### Source text
____

Untraceable _____ 6/10
Time to break the romantic-comedy string

UntraceableScreenplay by Robert Fyvolent and Mark Brinker
Directed by Gregory Hoblit

Diane Lane ... Agent Jennifer Marsh
Billy Burke ... Detective Eric Box
Colin Hanks ... Agent Griffin Dowd
Joseph Cross ... Owen Reilly
Mary Beth Hurt ... Stella Marsh

Agent Griffin Dowd: What's he into?
Agent Jennifer Marsh: High-end tech and low-end porn.
Agent Griffin Dowd: You sure he's a guy? If it's a woman, she could be my soulmate.

This one I picked up from the NetFlix queue mainly because I've always had the hots for Diane Lane—since she played Lori in Lonesome Dove (1989).  She's one of those attractive women who ages well—speaking of romantic comedies, she played across from John Cusack in the 2005 movie Must Love Dogs (well, turns out she was only 40 in that movie and Cusack, whom I thought was quite a bit younger was 39)—and as an actress has continued to improve her craft.  In Untraceable she plays FBI agent Jennifer Marsh who handles "cyber" crimes out of a Portland, Oregon, office.

Her partner in crime fighting is Agent Griffin Dowd (Colin Hanks). And we are introduced to the pair as they skillfully tag-team their way to tracking down some geek loser who, I forget, but I think has something to do with broadcasting sicko pornography and having illegal guns.  What follows from their cyber-apprehension of the "suspect" is frightening to anyone of a libertarian bent: Jennifer makes a call to the Portland FBI SWAT Team and gives them the alleged perp's location—like ordering a pizza, she immediately causes a dozen armed men to break down the doors of the geek loser's residence and haul him away.

How about a warrant?  What about due process and knocking on the door?  [The geek loser is not an immediate threat to anyone.] Did anyone hear of the presumption of innocence?  Nope.  None of these time tested, even quaint, legal standards is at all evident from the activity on the screen: the subliminal message is government cops are omniscient, efficient, and perfectly capable by themselves of determining the guilt of any criminal, but especially a criminal doing contraband.  Scary.  Shouldn't the studio be compelled to also show a clip of something like the FBI raid on the offices of the Liberty Dollar to balance out such police-state fantasies?

But I digress.  Clearly, these cybercop guys are good but not omniscient, as the next suspect landing on their computer monitors is maker of a Website "Kill with Me," and they can't find this guy.  Or stop him.  Apparently, the creep has software that switches from one IP address to another in the event the FBI's Web tools execute the normal shutdown sequence; and some countries don't have agreements with the Feds to cooperate in bringing Web miscreants to justice.  As Jennifer and Griffin start working the case, they realize this miscreant isn't your ordinary kiddy porn dipwad: he's a serial killer who has concocted a diabolical method of murder.

____

### Information provided
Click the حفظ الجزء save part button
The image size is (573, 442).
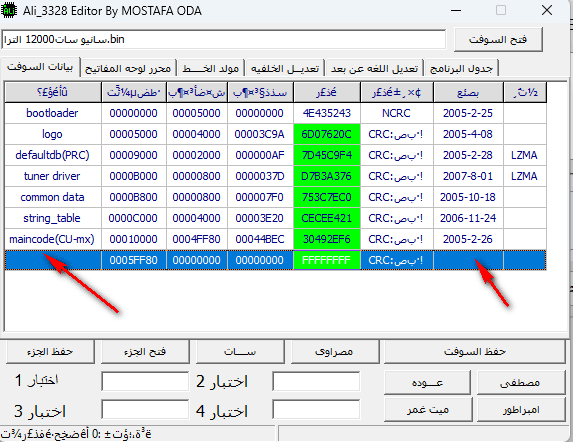coord(50,351)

____

### The tasks
**a.** Translate this sentence from the movie review into French: "Her partner in crime fighting is Agent Griffin Dowd (Colin Hanks)."
**b.** Write out everything in the movie review from "Agent Jennifer Marsh: High-end" down to "Portland, Oregon, office.".
The lines above come from a separate source unrelated to the movie review.

### Exercise responses
**a.** Son partenaire dans la lutte contre le crime est l'agent Griffin Dowd (Colin Hanks).

**b.**
Agent Jennifer Marsh: High-end tech and low-end porn.
Agent Griffin Dowd: You sure he's a guy? If it's a woman, she could be my soulmate.

This one I picked up from the NetFlix queue mainly because I've always had the hots for Diane Lane—since she played Lori in Lonesome Dove (1989).  She's one of those attractive women who ages well—speaking of romantic comedies, she played across from John Cusack in the 2005 movie Must Love Dogs (well, turns out she was only 40 in that movie and Cusack, whom I thought was quite a bit younger was 39)—and as an actress has continued to improve her craft.  In Untraceable she plays FBI agent Jennifer Marsh who handles "cyber" crimes out of a Portland, Oregon, office.